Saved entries
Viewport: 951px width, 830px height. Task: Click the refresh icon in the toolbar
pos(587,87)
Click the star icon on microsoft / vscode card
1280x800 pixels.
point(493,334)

> Work request
Recopy all the entries faithfully, leaving none out.

> Solved exercise
Viewport: 951px width, 830px height. Task: Click the refresh icon in the toolbar
pos(587,87)
Click the star icon on microsoft / vscode card
1280x800 pixels.
point(493,334)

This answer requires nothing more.